◆ **What you will do**:
Rewrite the items as a numbered list, starting at the line that contains "Source code and bugs (592, 730)" and ending at the line that contains "all the affected packages (221, 635)", with both of those lines included and blank lines dropped.

◆ **Recorded data**:
:::
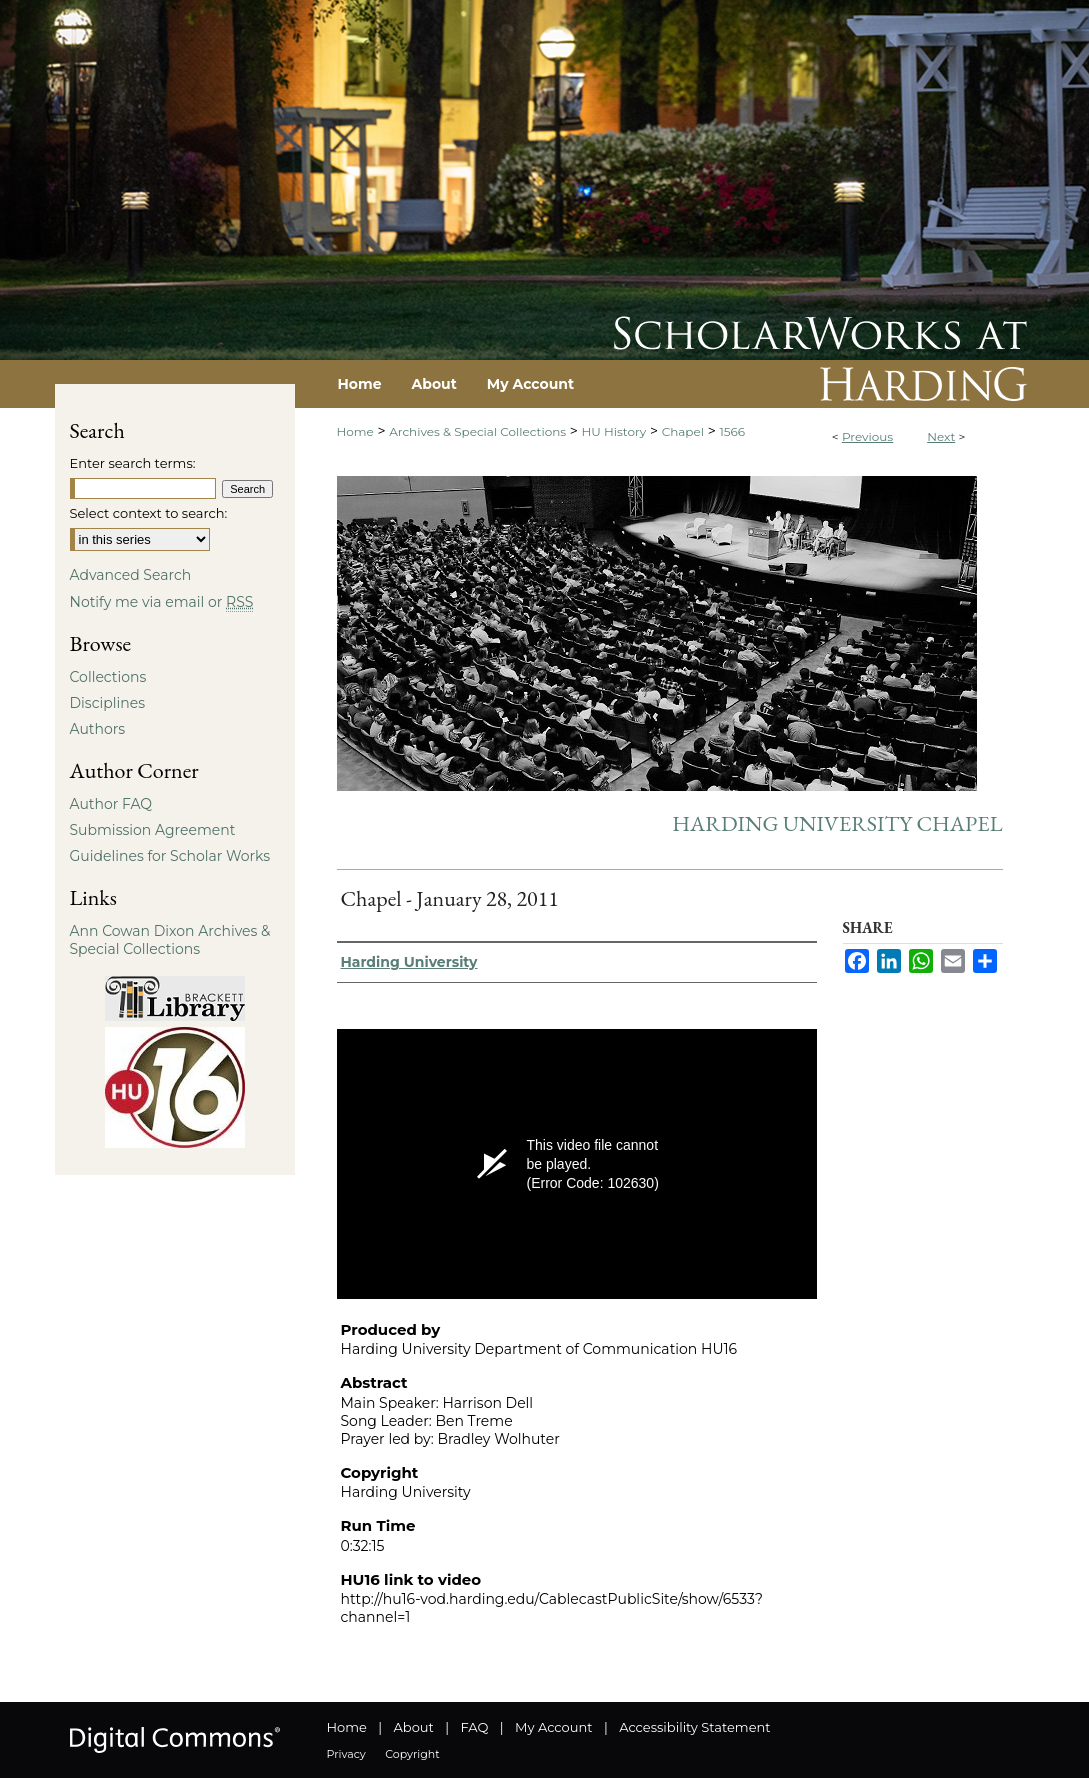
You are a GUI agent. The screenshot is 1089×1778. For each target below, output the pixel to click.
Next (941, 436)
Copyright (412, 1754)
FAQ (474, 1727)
:::
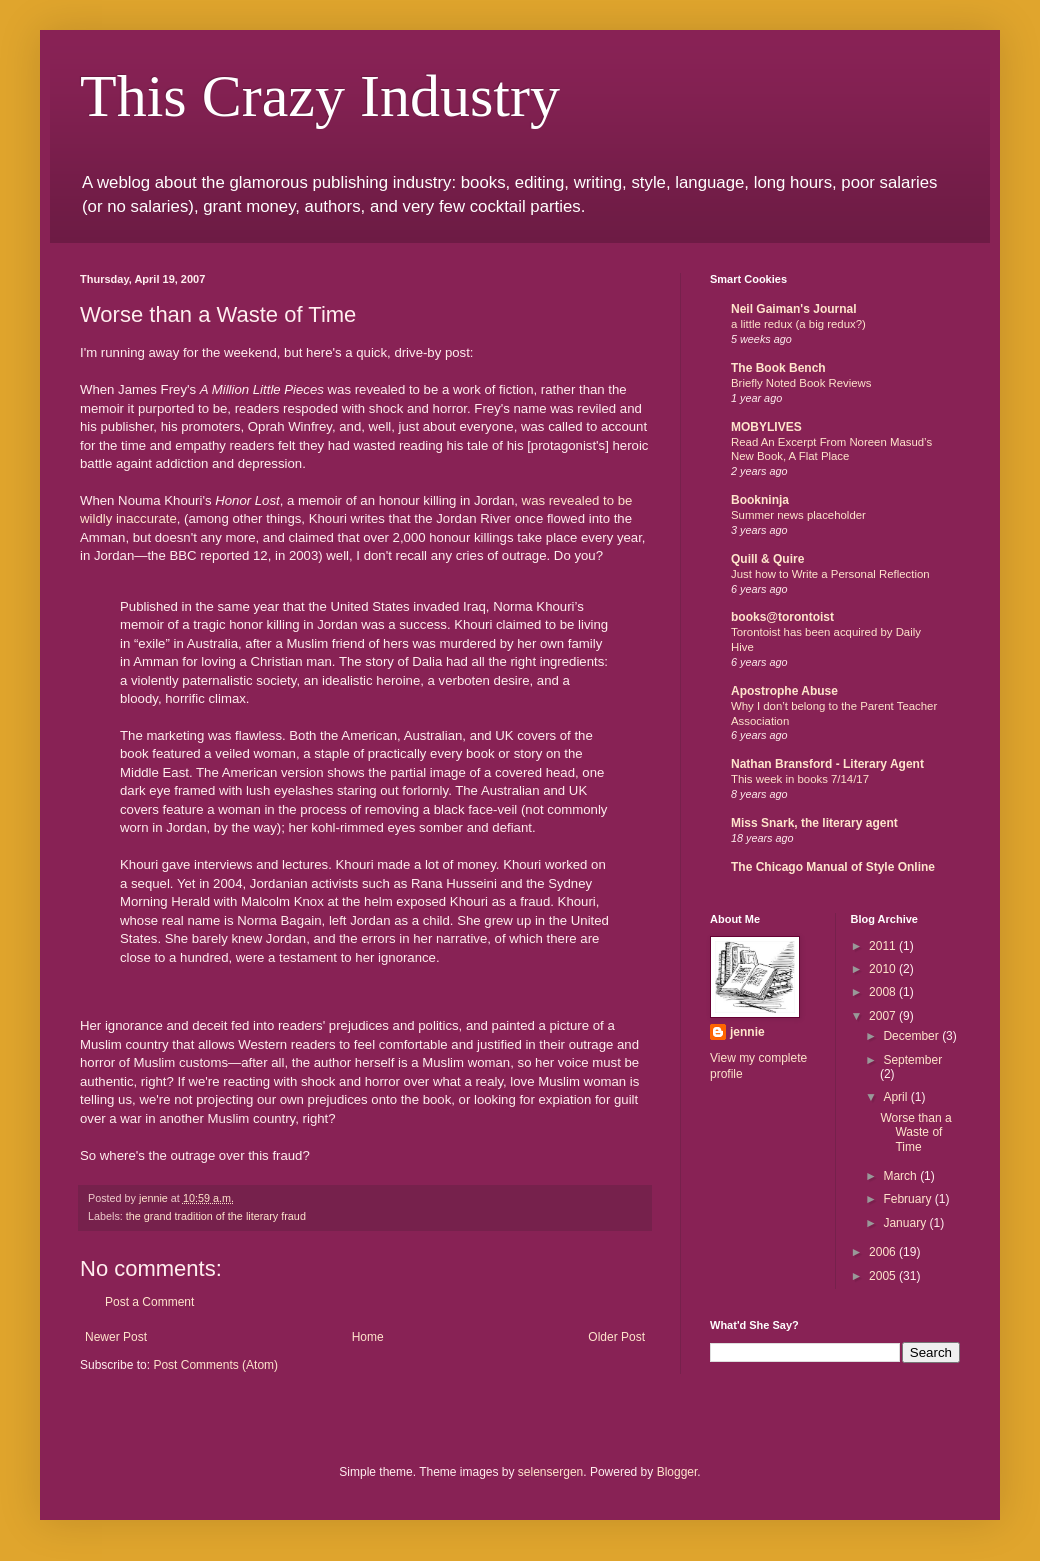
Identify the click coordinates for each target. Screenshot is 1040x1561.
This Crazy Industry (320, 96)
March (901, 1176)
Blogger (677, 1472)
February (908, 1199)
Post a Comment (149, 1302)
:::
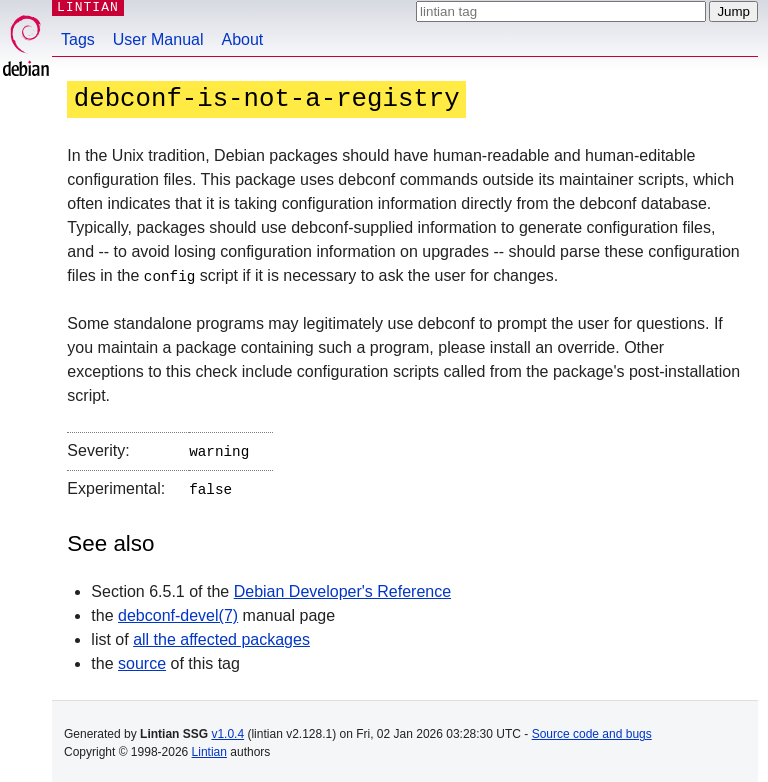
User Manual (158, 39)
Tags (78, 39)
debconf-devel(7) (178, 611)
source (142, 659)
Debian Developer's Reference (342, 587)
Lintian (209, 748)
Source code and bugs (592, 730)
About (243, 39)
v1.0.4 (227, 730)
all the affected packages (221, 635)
:::
◆ **Output below**:
1. Source code and bugs (592, 730)
2. About (243, 39)
3. v1.0.4 (227, 730)
4. all the affected packages (221, 635)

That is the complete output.